Facebook adds another layer of ease to the process: Consumers are already there doing something else. If the promotion looks interesting enough, filling out an online form isn’t that big a deal. Rodney Mason, the chief marketing officer of promotions agency Moosylvania, says Facebook-only promotions have a lot of advantages. “One would be the ease of use,” he says. “You can also connect with people who've already opted in for past promotions, and everybody's on there all the time.”
But Facebook didn't just add ease of use to contests, it totally changed the motivation behind entering them. Nowadays, the prize seems secondary. The main appeal of Facebook contests is to communicate something about yourself.
These four highlighted contest campaigns illustrate this. In each case, users get more out the program than a gift certificate or whatever the nominal prize is: They also get a forum to define themselves to like-minded people. Maybe the best prize you can offer these days is bragging rights.
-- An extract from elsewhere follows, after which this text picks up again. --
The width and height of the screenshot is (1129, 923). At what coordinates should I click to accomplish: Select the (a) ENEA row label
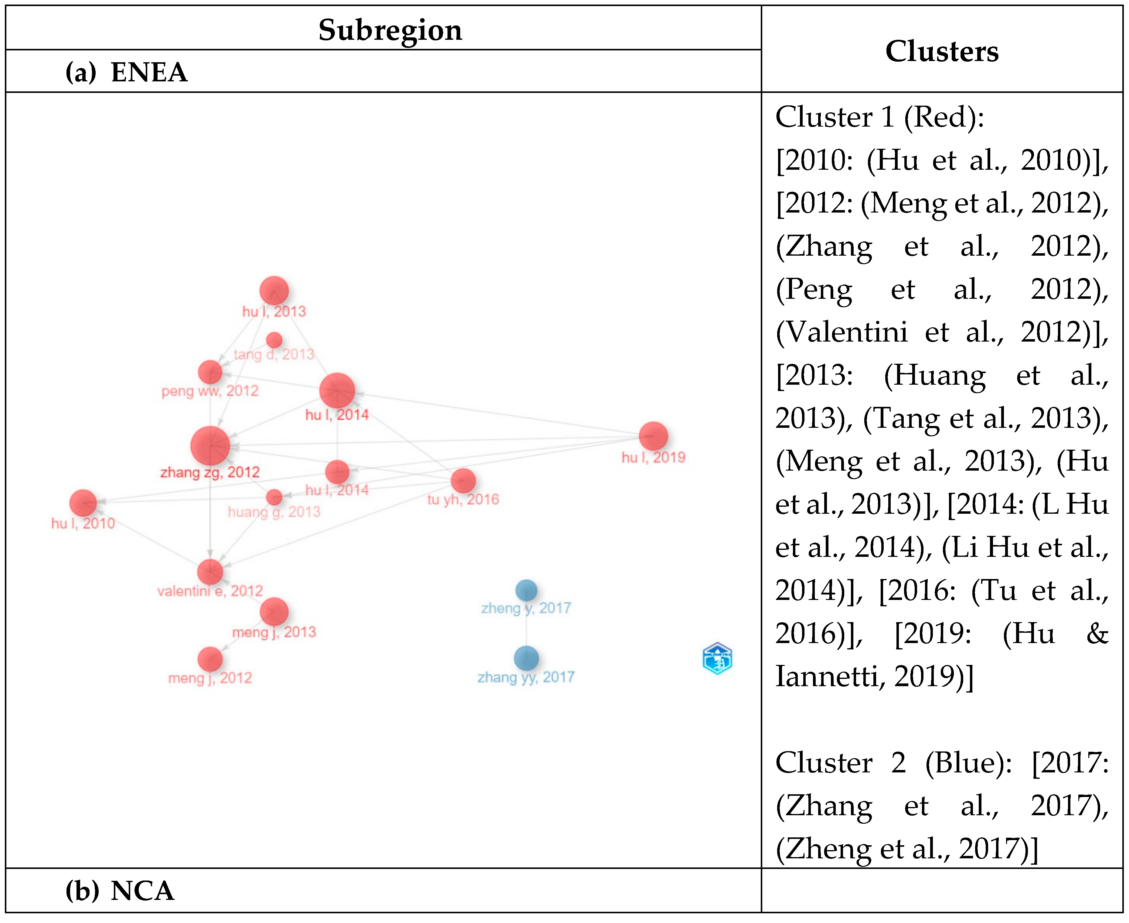coord(127,72)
1. Contiki Vacations' “Get on the Bus” Promotion
Travel companies have a natural advantage when it comes to promotions because, after all, planning a vacation is often half the fun. Planning a free vacation is even more fun. Contiki, a travel firm that caters to the 18-35 year-old demo, dropped a promotion in mid-February that let winter-weary Web surfers imagine their perfect vacation. The winner got one of eight vacations worth around $25,000. The promotion harkened back to Contiki's roots—in 1961, a young New Zealander named John Anderson arrived in London for a European journey. Lacking money and friends, he came up with a clever plan: He put a deposit on a minibus and found a group of people to travel with him. After the trip was over, Anderson tried to sell the minibus, but no one wanted to buy it, so he advertised the European trip again and Contiki Holidays was born.
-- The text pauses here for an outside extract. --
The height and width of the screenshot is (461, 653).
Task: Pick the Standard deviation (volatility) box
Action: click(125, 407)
Accordingly, the “Get on the Bus” promo challenged fans to get a crew with four friends together, choose a trip and then try to get as many votes as possible in order to win. Yes, that's right, votes not Likes. Bob Troia, CEO of Affinitive, the agency that created the promo, says just as the program was launching, Facebook changed its policy about the use of Likes, which prompted the use of votes instead. Nevertheless, the effort, which ran from February 23 through March 31, garnered 8,000 Likes for Contiki and generated more than 10 million ad impressions through Facebook shares, Likes, tweets and blog coverage. One reason for the success was a feature that let users and their friends create a bus, which incorporated music, movies, Likes and interests that users had in common via their Facebook profiles. Says Troia: “We wanted to go beyond 'enter and win' and create an experience.”
2. Maybelline's "Show Us Your Red Lips"
More proof that consumers are looking for experiences as well as prizes: Maybelline New York ran a promo for its Super Stay24h lipstick in Switzerland that offered the chance to be the face of the product on the Facebook Page in Switzerland. Despite that modest payoff, the promotion got 183 responses in three weeks. Part of the reason was that the contest was pretty easy to enter: All you had to do was take a picture of your lips. A lot more people—9,000—voted in the contest than entered it, leading to a dramatic jump in the product's Facebook fans. Before the contest, the Page had 3,000 fans, but when it was over, there were 13,000. Perhaps you don't need a huge prize to lure contestants, just the chance to strut one's stuff before some peers.
3. Coca-Cola's "The Recycling King"
For whatever reason, Israel seems to be on the cutting edge of location-based Facebook promotions. First there was the Coca-Cola Amusement Park promo in Israel last summer that let kids "like" park attractions by checking in using RFID-enabled bracelets, and now there's the Recycling King program. Give Coke and agency Publicis E-Dologic an A for effort: The two tracked down every recycling bin in the country (there are 10,000 or so) and registered them on Facebook Places. Users then competed to see who was the "Recycling King," by checking in to the most bins. The program proved to be popular. Users uploaded more than 26,000 pictures of themselves recycling, and there were more than 250,000 checkins.
4. Blocket.se's "The Funniest Classified Ad on Blocket"
Let's face it, Swedes aren't known for their sense of humor. To Americans, at least, the country summons images of black-and-white Ingmar Bergman films and disposable furniture. But apparently, the Swedish populace likes a joke as much as, say, the Finns. Realizing this, Blocket.se, the Craigslist of Sweden, ran a contest for "The funniest classified ad on Blocket." The contest sought real ads which users could submit by uploading an image. Blocket's jury chose 20 finalists, and then Facebook users could vote for their favorite among the list and follow the results.
Thanks to the rib-tickling stunt, the site received 31,000 new fans in 18 days, and 34,000 people installed the Blocket app. The winner? An ad for a Volvo that had been driven into a ditch. The seller wanted the buyer to retrieve it from the ditch. Oh, those Swedes!